#### INPUT DATA:

......

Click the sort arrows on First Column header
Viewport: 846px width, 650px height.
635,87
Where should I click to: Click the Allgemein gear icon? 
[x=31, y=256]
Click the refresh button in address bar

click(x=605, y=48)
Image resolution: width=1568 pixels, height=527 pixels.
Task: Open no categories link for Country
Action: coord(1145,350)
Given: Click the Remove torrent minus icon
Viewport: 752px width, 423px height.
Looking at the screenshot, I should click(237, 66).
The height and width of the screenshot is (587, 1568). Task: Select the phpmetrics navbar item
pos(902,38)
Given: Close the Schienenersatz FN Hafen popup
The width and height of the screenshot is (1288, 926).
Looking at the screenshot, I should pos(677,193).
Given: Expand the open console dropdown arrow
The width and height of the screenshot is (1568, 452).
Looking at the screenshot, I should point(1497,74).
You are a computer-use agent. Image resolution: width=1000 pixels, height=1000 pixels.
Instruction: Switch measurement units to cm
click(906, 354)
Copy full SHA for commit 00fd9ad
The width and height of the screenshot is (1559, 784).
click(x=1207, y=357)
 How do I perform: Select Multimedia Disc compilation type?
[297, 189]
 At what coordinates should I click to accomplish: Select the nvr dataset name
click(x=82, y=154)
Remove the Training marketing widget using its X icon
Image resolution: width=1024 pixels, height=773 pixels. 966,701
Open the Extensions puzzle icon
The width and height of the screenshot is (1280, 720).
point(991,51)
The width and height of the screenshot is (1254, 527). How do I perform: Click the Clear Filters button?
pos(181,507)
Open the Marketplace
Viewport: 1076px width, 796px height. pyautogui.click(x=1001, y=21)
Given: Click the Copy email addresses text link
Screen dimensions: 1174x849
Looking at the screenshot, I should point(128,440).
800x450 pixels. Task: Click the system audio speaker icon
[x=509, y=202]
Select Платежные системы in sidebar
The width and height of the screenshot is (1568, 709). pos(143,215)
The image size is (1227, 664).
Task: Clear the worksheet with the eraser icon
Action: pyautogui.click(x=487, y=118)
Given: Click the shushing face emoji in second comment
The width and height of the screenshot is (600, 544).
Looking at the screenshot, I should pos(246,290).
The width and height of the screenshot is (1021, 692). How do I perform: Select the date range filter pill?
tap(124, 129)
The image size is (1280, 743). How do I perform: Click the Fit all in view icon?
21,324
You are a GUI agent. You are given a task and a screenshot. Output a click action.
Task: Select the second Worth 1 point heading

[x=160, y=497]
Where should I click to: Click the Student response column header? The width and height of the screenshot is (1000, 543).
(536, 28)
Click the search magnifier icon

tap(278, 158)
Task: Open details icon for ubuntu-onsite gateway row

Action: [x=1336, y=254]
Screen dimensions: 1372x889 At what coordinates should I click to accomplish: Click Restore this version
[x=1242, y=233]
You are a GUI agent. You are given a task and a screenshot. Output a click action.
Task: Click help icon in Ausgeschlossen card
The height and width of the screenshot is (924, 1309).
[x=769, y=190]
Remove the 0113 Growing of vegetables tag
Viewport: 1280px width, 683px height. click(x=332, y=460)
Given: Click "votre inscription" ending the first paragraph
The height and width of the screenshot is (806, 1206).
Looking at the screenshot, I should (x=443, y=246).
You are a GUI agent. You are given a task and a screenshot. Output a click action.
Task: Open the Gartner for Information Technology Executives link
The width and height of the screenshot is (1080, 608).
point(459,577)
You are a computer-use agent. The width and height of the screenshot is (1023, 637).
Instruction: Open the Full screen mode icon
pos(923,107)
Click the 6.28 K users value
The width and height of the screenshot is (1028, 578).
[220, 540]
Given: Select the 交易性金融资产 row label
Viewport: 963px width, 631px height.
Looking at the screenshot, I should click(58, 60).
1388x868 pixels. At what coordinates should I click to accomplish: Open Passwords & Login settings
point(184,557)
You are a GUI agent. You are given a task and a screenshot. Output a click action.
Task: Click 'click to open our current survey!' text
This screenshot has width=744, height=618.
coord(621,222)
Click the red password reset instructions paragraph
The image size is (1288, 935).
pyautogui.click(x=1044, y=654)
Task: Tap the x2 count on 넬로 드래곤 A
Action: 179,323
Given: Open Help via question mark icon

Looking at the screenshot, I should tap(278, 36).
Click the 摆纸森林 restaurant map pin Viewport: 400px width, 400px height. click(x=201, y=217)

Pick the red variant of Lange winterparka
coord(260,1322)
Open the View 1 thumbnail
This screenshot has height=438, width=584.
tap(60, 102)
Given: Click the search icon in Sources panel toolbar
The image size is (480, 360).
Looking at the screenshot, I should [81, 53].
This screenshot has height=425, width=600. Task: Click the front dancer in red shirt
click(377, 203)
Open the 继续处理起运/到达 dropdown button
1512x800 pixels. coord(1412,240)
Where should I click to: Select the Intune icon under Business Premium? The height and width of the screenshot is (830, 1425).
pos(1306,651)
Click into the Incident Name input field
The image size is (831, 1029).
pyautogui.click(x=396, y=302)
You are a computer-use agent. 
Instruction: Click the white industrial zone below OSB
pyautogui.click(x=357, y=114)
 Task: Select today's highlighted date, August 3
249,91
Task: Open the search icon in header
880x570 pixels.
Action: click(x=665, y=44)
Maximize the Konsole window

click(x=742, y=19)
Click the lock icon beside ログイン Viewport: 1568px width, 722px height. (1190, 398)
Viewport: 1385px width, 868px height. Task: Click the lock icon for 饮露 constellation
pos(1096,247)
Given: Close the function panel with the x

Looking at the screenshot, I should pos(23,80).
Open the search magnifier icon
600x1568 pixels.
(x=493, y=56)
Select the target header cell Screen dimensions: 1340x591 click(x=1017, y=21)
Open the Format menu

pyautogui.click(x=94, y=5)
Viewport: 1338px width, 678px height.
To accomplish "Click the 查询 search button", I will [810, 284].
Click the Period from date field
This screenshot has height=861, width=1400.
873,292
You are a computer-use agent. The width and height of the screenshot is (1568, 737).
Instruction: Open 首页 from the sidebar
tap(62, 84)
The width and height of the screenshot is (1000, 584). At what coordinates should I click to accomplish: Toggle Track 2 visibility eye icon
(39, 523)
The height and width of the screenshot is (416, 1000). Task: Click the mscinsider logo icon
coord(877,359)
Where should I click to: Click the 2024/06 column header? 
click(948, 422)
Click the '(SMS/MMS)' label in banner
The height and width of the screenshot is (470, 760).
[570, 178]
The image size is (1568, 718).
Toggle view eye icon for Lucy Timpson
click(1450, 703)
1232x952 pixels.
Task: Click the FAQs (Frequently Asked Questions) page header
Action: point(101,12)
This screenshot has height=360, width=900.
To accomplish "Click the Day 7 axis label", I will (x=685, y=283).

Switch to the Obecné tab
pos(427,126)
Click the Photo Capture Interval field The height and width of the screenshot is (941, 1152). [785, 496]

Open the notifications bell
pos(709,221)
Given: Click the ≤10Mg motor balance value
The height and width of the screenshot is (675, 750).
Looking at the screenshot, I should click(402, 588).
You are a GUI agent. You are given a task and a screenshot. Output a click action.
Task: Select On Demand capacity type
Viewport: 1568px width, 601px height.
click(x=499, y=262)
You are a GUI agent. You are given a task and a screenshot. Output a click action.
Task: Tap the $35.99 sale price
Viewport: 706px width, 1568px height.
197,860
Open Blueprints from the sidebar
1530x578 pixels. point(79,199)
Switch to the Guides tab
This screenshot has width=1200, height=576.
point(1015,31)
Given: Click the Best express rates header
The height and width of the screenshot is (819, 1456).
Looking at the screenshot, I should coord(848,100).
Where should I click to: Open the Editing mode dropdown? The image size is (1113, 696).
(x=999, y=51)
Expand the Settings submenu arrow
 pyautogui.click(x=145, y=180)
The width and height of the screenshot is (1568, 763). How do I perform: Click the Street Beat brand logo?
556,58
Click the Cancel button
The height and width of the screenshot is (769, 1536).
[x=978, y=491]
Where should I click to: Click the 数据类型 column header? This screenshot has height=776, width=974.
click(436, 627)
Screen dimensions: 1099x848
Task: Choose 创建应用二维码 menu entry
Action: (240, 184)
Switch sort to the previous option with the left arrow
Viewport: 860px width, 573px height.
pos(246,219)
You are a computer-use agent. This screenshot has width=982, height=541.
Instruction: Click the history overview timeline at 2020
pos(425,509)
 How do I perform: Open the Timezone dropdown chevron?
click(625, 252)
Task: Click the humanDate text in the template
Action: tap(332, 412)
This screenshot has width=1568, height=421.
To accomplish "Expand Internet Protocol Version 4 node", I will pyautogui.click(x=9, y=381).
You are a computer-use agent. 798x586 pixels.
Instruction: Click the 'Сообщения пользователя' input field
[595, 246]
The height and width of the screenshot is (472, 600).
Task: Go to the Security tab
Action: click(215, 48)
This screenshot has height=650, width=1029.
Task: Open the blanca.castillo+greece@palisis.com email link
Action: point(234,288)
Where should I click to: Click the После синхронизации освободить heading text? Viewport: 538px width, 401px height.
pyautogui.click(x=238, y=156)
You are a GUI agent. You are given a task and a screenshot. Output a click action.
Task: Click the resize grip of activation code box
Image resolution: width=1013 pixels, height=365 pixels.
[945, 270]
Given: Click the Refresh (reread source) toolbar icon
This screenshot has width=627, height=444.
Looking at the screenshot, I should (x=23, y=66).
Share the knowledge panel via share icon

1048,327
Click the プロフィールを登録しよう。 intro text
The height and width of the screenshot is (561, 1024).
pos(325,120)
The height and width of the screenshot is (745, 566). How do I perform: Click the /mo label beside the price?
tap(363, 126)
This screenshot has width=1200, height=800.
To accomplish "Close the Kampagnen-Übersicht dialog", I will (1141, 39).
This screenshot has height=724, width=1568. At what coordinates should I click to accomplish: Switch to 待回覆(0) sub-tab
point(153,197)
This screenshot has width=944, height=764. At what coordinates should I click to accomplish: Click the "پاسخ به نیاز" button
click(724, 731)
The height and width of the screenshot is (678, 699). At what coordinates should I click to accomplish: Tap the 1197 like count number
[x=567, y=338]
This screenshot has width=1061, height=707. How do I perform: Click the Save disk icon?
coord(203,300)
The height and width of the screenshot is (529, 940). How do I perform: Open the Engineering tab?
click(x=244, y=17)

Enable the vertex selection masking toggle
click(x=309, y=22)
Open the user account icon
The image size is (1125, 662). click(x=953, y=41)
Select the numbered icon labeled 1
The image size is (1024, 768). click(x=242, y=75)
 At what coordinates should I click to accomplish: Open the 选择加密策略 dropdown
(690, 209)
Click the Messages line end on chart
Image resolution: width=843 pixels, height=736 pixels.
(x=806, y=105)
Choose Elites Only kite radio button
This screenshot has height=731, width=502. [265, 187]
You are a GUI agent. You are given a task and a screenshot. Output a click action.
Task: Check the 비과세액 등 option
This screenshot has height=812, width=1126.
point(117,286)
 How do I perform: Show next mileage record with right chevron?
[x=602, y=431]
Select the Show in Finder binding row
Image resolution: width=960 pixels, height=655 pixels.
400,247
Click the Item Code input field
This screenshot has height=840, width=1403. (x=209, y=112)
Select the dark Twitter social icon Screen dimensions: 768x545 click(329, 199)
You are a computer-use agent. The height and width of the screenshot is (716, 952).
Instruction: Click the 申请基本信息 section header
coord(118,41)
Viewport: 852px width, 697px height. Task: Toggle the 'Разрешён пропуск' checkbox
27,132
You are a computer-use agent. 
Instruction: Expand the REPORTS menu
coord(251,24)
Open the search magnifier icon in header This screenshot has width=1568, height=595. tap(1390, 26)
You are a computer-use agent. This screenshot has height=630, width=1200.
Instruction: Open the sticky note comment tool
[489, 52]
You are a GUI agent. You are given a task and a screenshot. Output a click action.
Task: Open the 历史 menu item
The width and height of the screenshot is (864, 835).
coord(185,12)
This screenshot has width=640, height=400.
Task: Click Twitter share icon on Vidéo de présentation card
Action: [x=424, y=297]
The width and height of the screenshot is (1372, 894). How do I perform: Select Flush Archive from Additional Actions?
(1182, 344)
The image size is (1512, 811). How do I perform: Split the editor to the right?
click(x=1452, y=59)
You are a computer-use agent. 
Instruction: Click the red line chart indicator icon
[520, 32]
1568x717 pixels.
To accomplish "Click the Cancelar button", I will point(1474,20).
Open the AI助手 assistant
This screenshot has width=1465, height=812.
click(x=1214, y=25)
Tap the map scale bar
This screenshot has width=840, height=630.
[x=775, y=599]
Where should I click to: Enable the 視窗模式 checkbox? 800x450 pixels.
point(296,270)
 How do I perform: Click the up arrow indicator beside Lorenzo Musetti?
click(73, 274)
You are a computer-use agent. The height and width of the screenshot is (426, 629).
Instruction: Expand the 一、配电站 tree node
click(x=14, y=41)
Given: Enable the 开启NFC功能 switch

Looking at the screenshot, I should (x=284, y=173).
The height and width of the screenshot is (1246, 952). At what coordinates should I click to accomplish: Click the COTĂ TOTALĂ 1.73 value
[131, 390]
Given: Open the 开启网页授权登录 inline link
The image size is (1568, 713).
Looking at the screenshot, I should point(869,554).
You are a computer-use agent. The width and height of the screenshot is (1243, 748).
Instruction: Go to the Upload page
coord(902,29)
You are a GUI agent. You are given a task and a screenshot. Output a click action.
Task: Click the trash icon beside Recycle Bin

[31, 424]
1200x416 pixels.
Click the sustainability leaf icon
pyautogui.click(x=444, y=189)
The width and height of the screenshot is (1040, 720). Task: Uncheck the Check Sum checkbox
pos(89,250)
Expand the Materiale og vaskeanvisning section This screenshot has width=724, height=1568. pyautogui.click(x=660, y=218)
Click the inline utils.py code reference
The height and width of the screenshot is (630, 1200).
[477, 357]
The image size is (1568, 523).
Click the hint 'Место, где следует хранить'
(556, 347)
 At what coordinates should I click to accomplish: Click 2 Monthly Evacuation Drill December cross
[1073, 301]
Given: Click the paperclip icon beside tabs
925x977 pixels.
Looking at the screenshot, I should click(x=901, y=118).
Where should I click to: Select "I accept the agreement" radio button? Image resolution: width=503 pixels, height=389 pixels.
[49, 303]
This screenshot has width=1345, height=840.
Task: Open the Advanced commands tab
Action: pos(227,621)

......

#### WHAT TO DO:
Print exactly the lines of the listing above starting at the line containing "Where should I click to: Click the 数据类型" and ending at the line containing "You are a computer-use agent. 798x586 pixels.", both included.

#### RESULT OF THE TASK:
Where should I click to: Click the 数据类型 column header? This screenshot has height=776, width=974.
click(436, 627)
Screen dimensions: 1099x848
Task: Choose 创建应用二维码 menu entry
Action: (240, 184)
Switch sort to the previous option with the left arrow
Viewport: 860px width, 573px height.
pos(246,219)
You are a computer-use agent. This screenshot has width=982, height=541.
Instruction: Click the history overview timeline at 2020
pos(425,509)
 How do I perform: Open the Timezone dropdown chevron?
click(625, 252)
Task: Click the humanDate text in the template
Action: tap(332, 412)
This screenshot has width=1568, height=421.
To accomplish "Expand Internet Protocol Version 4 node", I will pyautogui.click(x=9, y=381).
You are a computer-use agent. 798x586 pixels.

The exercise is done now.